Furthermore, relations between objects and features exist
(topology, context) which should be modelled and appropriately
exploited. A priori information can exist in the form of rules
(very soft to very strict), and models (e.g. roof models) or other
knowledge. This a priori information encodes assumptions,
constraints etc. and may relate to features or objects or the
whole scene. Models, and their associated assumptions and
range of validity, are needed in various other aspects, e.g.
sensor models, image and noise models, terrain models,
atmospheric, illumination and reflectance models etc.
Finally, important components of such an image analysis system
are the knowledge modelling and representation, the system
architecture and control (hierarchical, e.g. top-down or bottom-
up, heterarchical, e.g. blackboard architecture) and the strategy
to solve a given problem. Critical questions, which should be
answered by the above components, are:
• Which data, knowledge and processing units should be
combined, when and how?
• How should the processing flow be?
• How are the partial results combined?
• How much human interaction is needed and when?

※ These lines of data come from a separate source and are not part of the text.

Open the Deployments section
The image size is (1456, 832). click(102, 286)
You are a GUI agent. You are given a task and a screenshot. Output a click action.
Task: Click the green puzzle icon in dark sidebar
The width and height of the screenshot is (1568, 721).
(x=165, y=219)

5.1. Knowledge, Modelling and Representation for Data
Fusion
There are various theories and approaches for knowledge,
modelling and representation in image analysis and different
system architectures. A good overview, although a bit old, is
given by Abidi and Gonzalez (1992). Some of the major
approaches include:
• Bayesian approaches (Miltonberger et al., 1988; Quint and
Landes, 1996)
• Mathematical approaches: least squares, Kalman filtering,
robust estimation, régularisation
• Dempster-Shafer / belief (evidence) theory (Dempster, 1968;
Shafer, 1976)
• Frames (Hanson and Riseman, 1978)
• Ruled-based systems (McKeown et al., 1985; McKeown and
Harvey, 1987)